The problem is: Prove that if $P \in \mathcal{L}(V)$ is such that $P^2 = P$ and every vector in $\operatorname{null} P$ is orthogonal to every vector in
$\operatorname{range} P$, then $P$ is an orthogonal projection.
My proof so far: Suppose $P \in \mathcal{L}(V)$ is such that $P^2 = P$ and every vector in $\operatorname{null} P$ is orthogonal to every vector in
$\operatorname{range} P$. Let $v \in P$. We have a decomposition $V = \operatorname{range} T \oplus \operatorname{null} T
= \operatorname{range} T \oplus (\operatorname{range} T)^\perp$. Then each vector $v \in V$ can be uniquely represented in the form
$v = u + w$ where $u \in \operatorname{null} P$ and $w \in \operatorname{range} P$.
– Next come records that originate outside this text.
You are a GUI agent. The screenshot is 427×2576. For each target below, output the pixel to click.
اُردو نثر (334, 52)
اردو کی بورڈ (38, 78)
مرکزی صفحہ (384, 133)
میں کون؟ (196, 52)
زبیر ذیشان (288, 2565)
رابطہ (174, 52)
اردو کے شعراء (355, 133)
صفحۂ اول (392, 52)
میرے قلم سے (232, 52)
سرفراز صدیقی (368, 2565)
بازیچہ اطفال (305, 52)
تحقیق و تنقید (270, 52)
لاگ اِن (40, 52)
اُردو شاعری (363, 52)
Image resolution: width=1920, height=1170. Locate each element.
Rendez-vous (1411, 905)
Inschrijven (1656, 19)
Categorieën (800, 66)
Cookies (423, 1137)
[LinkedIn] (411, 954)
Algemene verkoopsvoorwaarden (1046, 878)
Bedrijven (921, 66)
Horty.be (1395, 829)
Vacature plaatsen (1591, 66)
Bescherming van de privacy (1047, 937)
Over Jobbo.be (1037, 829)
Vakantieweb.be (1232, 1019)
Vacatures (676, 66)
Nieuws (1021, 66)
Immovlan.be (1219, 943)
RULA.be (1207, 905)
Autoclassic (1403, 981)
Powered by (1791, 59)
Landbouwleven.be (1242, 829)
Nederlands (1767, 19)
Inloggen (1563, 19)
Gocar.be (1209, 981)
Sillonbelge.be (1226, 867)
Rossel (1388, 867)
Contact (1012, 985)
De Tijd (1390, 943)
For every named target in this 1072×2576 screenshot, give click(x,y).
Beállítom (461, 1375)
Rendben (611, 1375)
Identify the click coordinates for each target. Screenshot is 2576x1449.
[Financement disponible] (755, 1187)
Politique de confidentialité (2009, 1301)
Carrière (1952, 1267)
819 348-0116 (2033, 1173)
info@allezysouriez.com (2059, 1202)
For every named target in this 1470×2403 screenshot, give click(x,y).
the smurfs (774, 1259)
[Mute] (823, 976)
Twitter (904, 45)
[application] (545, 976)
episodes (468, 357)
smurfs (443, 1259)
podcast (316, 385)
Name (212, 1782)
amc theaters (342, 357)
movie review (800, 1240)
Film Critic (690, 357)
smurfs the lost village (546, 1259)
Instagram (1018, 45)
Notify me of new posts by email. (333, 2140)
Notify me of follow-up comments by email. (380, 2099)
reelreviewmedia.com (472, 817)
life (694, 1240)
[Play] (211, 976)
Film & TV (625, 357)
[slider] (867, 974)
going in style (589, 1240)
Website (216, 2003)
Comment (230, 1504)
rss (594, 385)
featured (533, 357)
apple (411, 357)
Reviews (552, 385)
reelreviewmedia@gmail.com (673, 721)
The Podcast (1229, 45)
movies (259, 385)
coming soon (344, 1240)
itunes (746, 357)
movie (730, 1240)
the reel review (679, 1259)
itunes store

We have $Pv=P(u + w)=Pu+Pw=Pw=P^2w$.
I would appreciate some hints on how to finish my proof. I have the idea that from here, we can derive that $P(u+w)=w$ which would complete the proof (please correct me if I'm wrong).
To begin with, a hint on how $P^2 = P$ is useful would be very helpful.
Best Answer
Hint:
You know that $w$ is in the range of $P$, and so $w = Px$ for some $x \in V$.
Try using this and the fact that $P^2 = P$.